How it connects to OpenAlice
- Complement to the tokenization article. [[tokenization]] is "here's the brittle layer and its bugs"; this is "here's how the field is trying to delete it." Read together they're the full story of how text enters a model. The glitch-token / spelling / multilingual-cost failures catalogued there are the motivation for everything here.
- Multilingual robustness matters for Alice. Alice converses in Russian and other non-English languages (e.g. helping with a Russian-language diploma). The BPE multilingual-cost penalty is a direct product concern — non-English chats silently cost more tokens and less effective context.
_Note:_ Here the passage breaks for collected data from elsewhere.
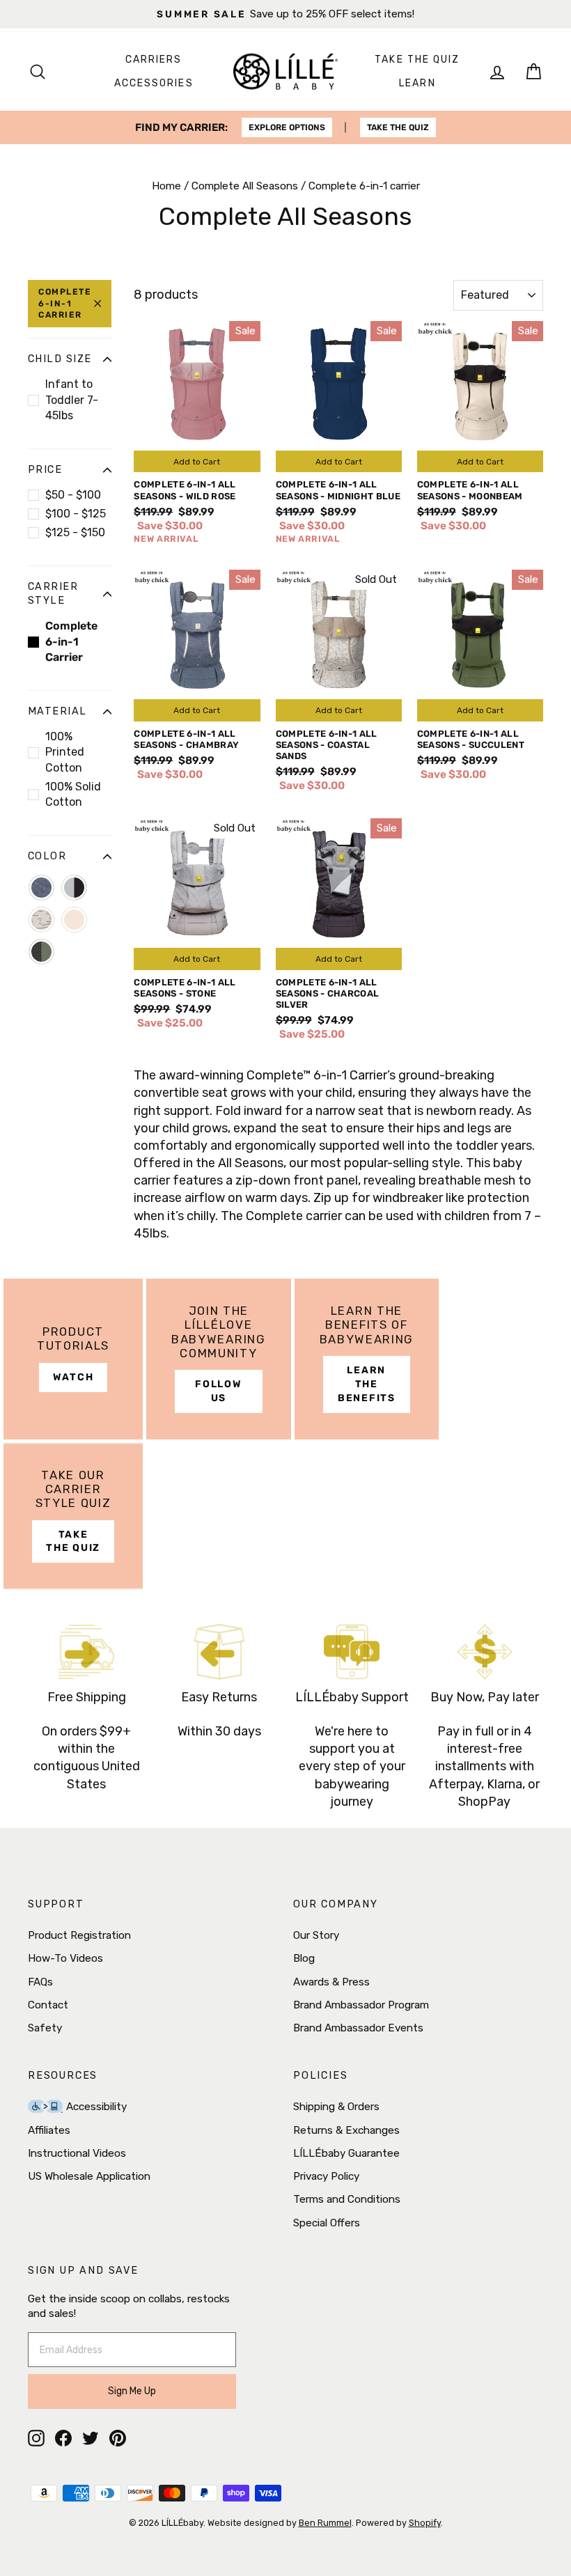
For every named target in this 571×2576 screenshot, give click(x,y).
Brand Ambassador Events (358, 2028)
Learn (417, 83)
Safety (45, 2028)
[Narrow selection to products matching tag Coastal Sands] (41, 919)
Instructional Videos (77, 2153)
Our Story (316, 1935)
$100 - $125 (75, 513)
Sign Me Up (132, 2391)
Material (57, 711)
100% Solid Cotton (73, 794)
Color (47, 856)
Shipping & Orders (336, 2106)
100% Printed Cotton (64, 752)
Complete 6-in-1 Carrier (64, 303)
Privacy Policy (326, 2176)
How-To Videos (65, 1958)
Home (166, 186)
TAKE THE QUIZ (398, 127)
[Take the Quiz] (73, 1516)
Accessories (154, 83)
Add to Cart (196, 462)
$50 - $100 (73, 494)
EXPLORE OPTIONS (287, 127)
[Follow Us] (218, 1359)
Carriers (153, 59)
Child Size (59, 359)
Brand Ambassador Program (361, 2005)
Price (45, 470)
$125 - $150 (75, 532)
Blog (304, 1958)
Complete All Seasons (244, 186)
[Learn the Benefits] (367, 1359)
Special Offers (326, 2223)
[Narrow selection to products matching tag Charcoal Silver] (74, 887)
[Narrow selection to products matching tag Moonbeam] (74, 919)
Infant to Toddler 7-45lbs (71, 399)
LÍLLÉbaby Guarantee (346, 2153)
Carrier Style (53, 594)
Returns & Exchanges (346, 2130)
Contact (48, 2005)
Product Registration (79, 1935)
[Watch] (73, 1359)
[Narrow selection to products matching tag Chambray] (41, 887)
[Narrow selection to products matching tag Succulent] (41, 951)
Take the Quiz (417, 59)
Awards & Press (331, 1982)
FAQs (40, 1982)
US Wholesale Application (89, 2176)
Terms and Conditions (346, 2199)
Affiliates (49, 2130)
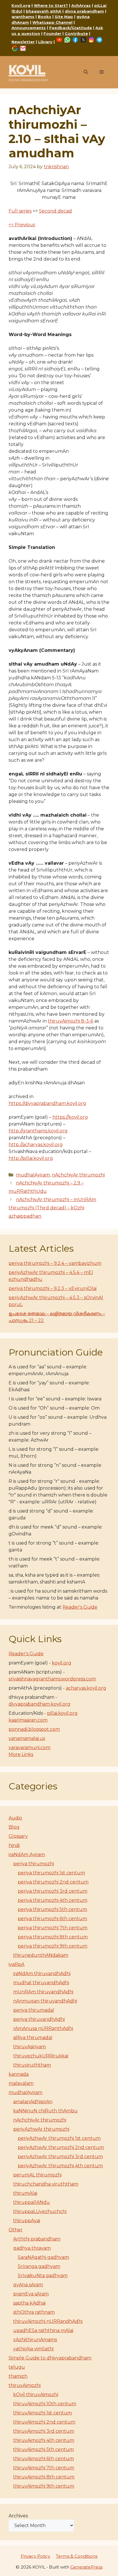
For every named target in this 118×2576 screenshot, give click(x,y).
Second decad (55, 211)
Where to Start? (51, 5)
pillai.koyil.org (62, 1713)
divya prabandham (84, 11)
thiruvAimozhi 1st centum (42, 2413)
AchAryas (81, 5)
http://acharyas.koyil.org (36, 1144)
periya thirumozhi (33, 1863)
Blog (14, 1827)
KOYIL (27, 69)
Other (16, 2229)
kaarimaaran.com (28, 1720)
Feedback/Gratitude (70, 27)
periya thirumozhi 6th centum (52, 1918)
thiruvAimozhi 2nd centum (44, 2422)
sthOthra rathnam (34, 2312)
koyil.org (61, 1663)
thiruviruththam (32, 2065)
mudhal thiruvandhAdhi (41, 1982)
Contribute (76, 33)
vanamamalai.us (27, 1738)
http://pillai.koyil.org (31, 1158)
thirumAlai (25, 2193)
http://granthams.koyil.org (38, 1131)
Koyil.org (20, 5)
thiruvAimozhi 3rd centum (43, 2431)
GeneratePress (86, 2567)
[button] (86, 72)
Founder (52, 33)
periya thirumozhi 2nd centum (53, 1882)
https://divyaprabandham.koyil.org (47, 1103)
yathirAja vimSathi (33, 2348)
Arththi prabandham (36, 2239)
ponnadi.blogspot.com (34, 1729)
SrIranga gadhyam (39, 2266)
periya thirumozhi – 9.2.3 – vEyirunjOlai (53, 1288)
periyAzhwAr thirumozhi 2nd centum (61, 2147)
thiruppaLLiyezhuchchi (39, 2211)
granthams (22, 16)
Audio (15, 1818)
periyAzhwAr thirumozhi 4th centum (60, 2165)
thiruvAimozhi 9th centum (43, 2486)
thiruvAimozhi (25, 2385)
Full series (20, 211)
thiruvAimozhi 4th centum (43, 2440)
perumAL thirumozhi (37, 2175)
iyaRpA (16, 1964)
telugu (17, 2367)
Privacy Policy (35, 2556)
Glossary (18, 1836)
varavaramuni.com (29, 1747)
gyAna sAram (28, 2284)
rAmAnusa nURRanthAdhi (43, 2028)
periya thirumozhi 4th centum (52, 1900)
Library (45, 41)
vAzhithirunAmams (35, 2339)
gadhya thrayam (32, 2248)
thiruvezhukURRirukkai (40, 2056)
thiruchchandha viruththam (45, 2184)
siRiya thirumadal (32, 2037)
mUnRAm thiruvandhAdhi (43, 1991)
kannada (19, 2074)
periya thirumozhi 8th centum (53, 1937)
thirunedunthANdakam (40, 1955)
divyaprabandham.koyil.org (39, 1704)
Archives (18, 2516)
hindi (14, 1845)
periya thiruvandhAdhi (39, 2019)
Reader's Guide (79, 1607)
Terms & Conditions (76, 2556)
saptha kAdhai (29, 2303)
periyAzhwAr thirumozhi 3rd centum (60, 2156)
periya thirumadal (33, 2010)
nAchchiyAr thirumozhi (78, 1175)
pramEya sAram (31, 2294)
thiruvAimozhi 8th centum (43, 2477)
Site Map (64, 16)
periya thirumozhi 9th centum (52, 1946)
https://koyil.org (70, 1117)
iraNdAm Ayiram (27, 1854)
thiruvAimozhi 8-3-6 (70, 1021)
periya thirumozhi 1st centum (51, 1873)
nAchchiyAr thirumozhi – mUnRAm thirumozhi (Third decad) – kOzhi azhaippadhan (52, 1208)
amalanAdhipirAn (32, 2101)
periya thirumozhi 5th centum (52, 1909)
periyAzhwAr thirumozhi (41, 2129)
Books (44, 16)
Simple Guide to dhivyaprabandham (50, 2358)
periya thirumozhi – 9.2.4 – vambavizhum (55, 1263)
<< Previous (22, 224)
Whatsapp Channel (52, 22)
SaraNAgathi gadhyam (43, 2257)
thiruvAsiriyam (29, 2046)
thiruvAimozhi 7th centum (43, 2467)
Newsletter (23, 41)
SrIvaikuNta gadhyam (43, 2275)
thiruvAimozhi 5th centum (43, 2449)
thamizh (18, 2376)
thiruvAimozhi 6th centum (43, 2458)
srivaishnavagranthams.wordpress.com (52, 1679)
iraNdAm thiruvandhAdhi (41, 1973)
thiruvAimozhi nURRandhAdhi (47, 2321)
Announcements (28, 27)
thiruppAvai (26, 2220)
Byte/BLT-style models are the structural fix; worth tracking for any future base-model decision.
- Robustness for agentic/code work. OpenAlice's autonomous-coding direction (repo→PR, SWE-bench) leans on exact handling of code, identifiers, and whitespace — precisely where subword tokenization is leakiest and byte-level exactness helps. A relevant axis when evaluating base models for the coding loop.
- The "spend compute where information is" theme recurs. BLT's entropy-based dynamic patching is the same family of idea as [[mixture-of-depths]] and the test-time-compute work — allocate compute non-uniformly by difficulty. Useful mental model across the library, not just for input encoding.
- No production wiring implied. This is a research-tracking article. Switching Alice's base model to a byte-level architecture is not a current task; the value here is understanding the tradeoff before any such decision.
Sources
- Byte Latent Transformer / BLT (arXiv:2412.09871) — Meta, 2024; dynamic entropy-based patching; the ~50%-fewer-inference-FLOPs-at-matched-scale claim.
- MEGABYTE (arXiv:2305.07185) — fixed-size patches + global/local hierarchy; million-byte sequences.
- ByT5 (arXiv:2105.13626) — raw-UTF-8 tokenizer-free T5; robustness & character-task wins, slower-but-competitive.
- CANINE (arXiv:2103.06874) — tokenization-free encoder; hash embeddings + strided-conv downsample over codepoints.
- Charformer / GBST (arXiv:2106.12672) — learned, differentiable soft subword segmentation.